Before we can get into what you do, you need to understand what a search engine does when it visits your site. The first thing a search engine is supposed to do when it visits your site is check your robots.txt file to see what is allowed to be searched at your site. Once that is known, then the engine should be finding a site’s opening page. The page title, page name, page description and other relevant search information, determined by the search engine site, (more pages or links) would be collected by the search engine robot and returned back to the search engine site. At some point the displayed text information on your site pages is compared to the previously collected information. Your site or pages get ranked in search engine results based on the specific sorting procedures for any particular search engine. All search engines basically need the same information from your site pages in order to determine validity and value of the information.

Okay now that we have covered what a search engine basically needs to see, let’s move on to the site itself. All Internet sites display pages of information for site visitors. Pages are displayed based on what the user was searching for through the search engine and what the search engine will display to the user, with the latter usually controlled by the search engines designers, by sorting out available information.

A page description should support a page title and key words or phrases should identify the displayed page content. The more relevant the title, description and displayed content, the more relevant the page is based on the key phrases and what the user was searching for.

So what is the best way to design the page for relevance?

Duh! Write your content (displayed text or information) first. Break your information up as you would say for a book report and reorganize it so it makes sense from beginning to end. Use objective opening paragraphs and do get subjective or as specific as possible, with your content in additional paragraphs. Stay on topic and if you do wander in your writing, don’t worry about it, it can always be edited into another topic. Wandering is to your benefit when writing, since you do have a lot to say. But editing for flow and consistency is important for your message and the search engines using it correctly.

After you have written what you need to say, clear your head and reread what you have written as objectively as possible, from a stranger’s point of view. Do not even think about editing anything, just read it all and see if it makes sense to you as a stranger.

Did what you write make sense to you as stranger? Were you lead through every topic and sub-topic by building up what you wrote in a beginning to end fashion. Once you are satisfied with what you have to say, you can begin thinking about search engine optimization.

Once your text material is written correctly and grammatically displayed correctly, you can now create a page description and identify the key words and phrases in the content of your pages. A page description can contain a portion of the page title, some key words and must describe the displayed content or page theme as closely as possible.

Did you ever notice that sometimes no matter what is present on a page, sometimes it shows up randomly right away in search engines?

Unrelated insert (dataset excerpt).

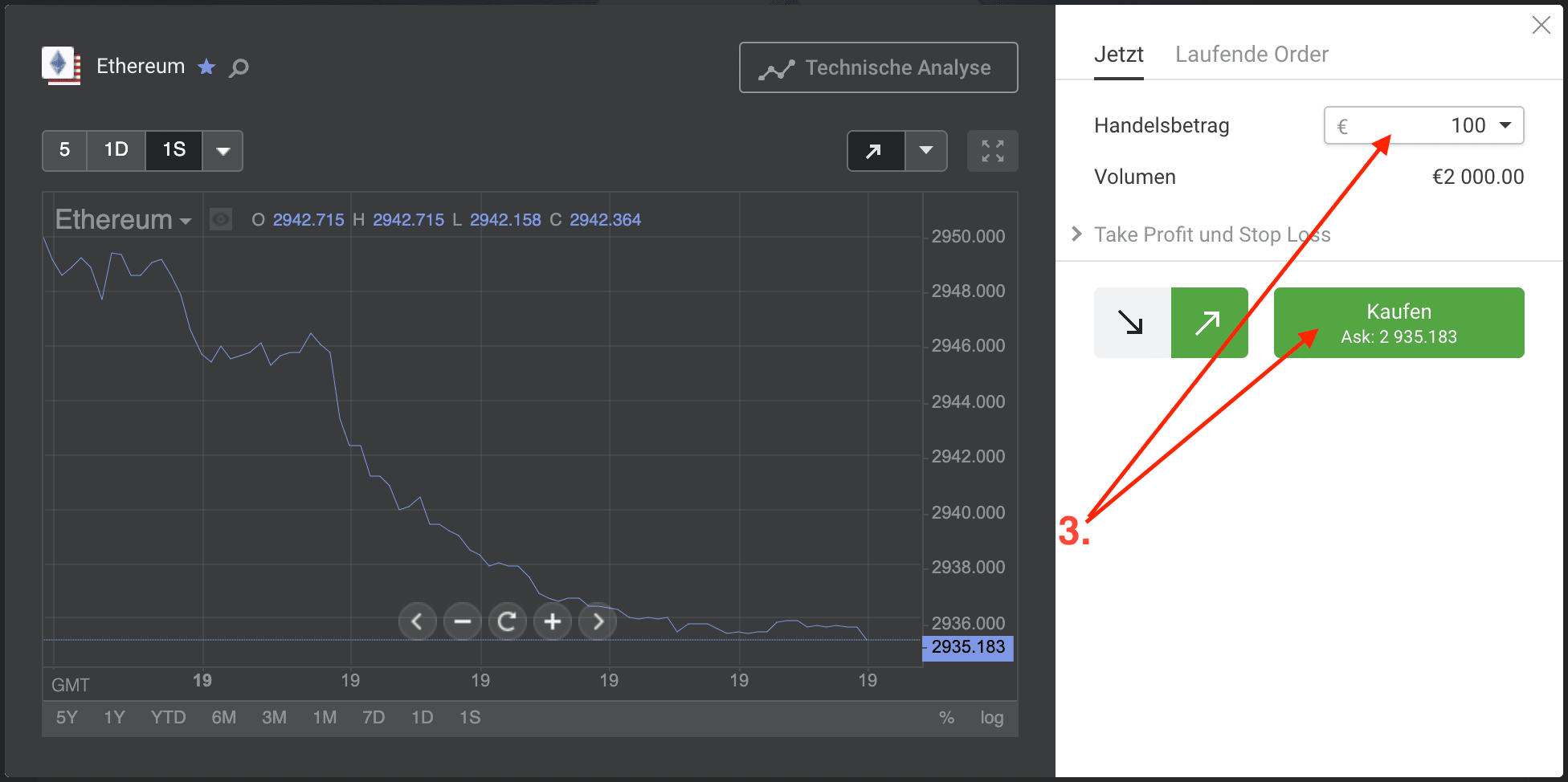This screenshot has height=782, width=1568.
Task: Zoom into the chart with the plus icon
Action: coord(552,621)
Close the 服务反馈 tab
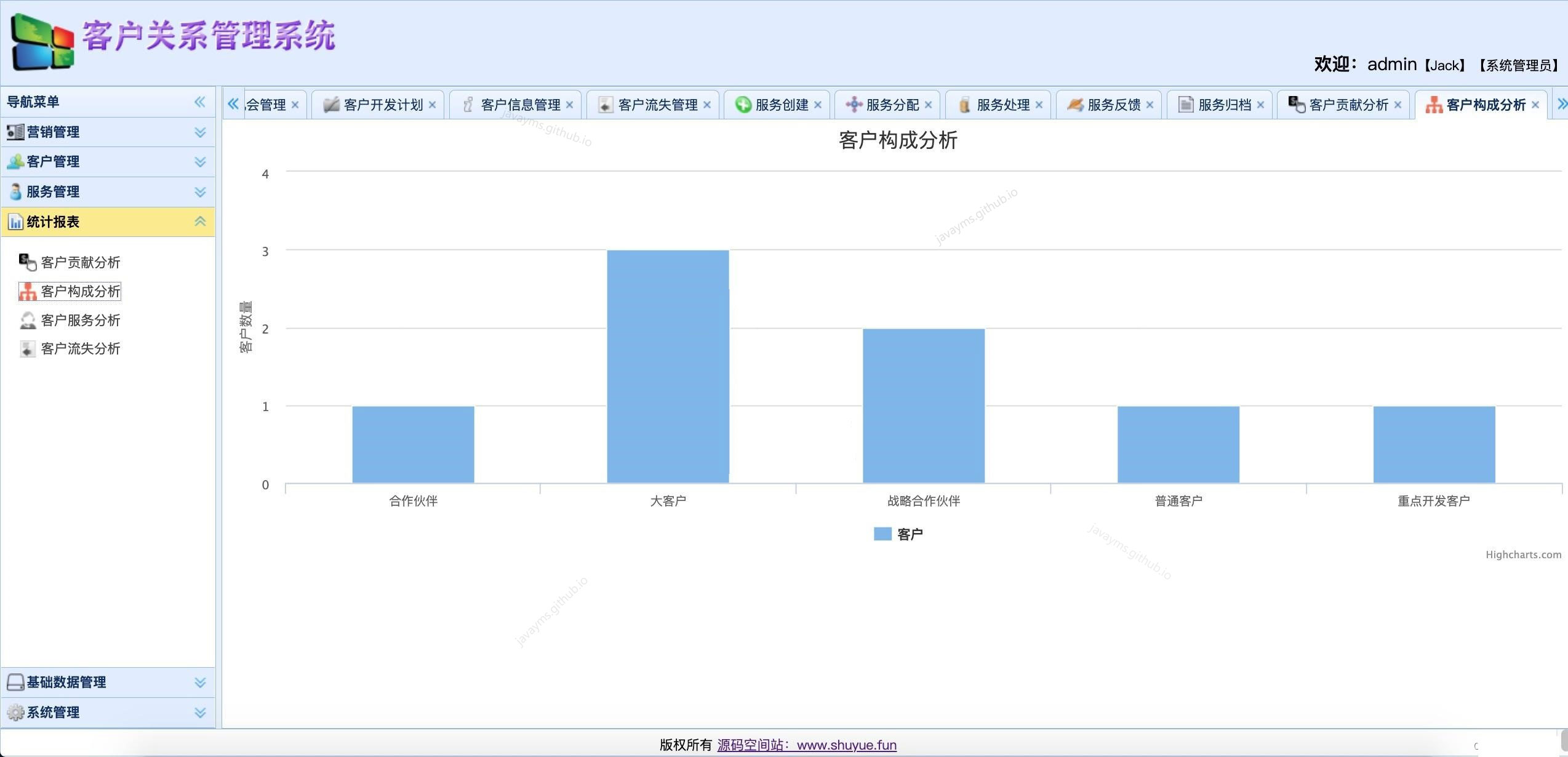 1150,105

That happens for a number of reasons, but probably the most likely reason is the search engine just found it and listed it in a few days. If you have been publishing good content regularly and your site has been around for a while, the odds are whatever you published would be available through the search engines, once they are finished searching your sites and updating their databases. If you or your sites are a trusted source or a paying source, your information has a good chance of getting placed right away.

Okay you have done everything, published everything and even submitted to a few search engines to speed things up, now what?

Well are you writing about a popular topic? Is your site content part of popular searches for any specific search engine? As strange as this sounds, search engines are controlled by people and search engines do what they are supposed to do according to sort rules and other rules written by people. So keep in mind no matter how good your content or site may seem, the display of it is ultimately controlled by people and what they allow the search engine to do with your information.

What about pictures on your pages?

Every picture, including the linked ones, should have an alternate description. If a picture does not display, the alternate text is seen, so the visitor should see some descriptive alternate text identifying the picture or link.

What about additional links on your pages?

This one area can make or break your page too. Every external link (not internal site page links) should be referring to relevant content or advertisements and provide the same quality or better written quality as your site material. Be sure to not violate any of terms of use of external material or include any unacceptable advertising, when combining multiple supplier ads on your pages.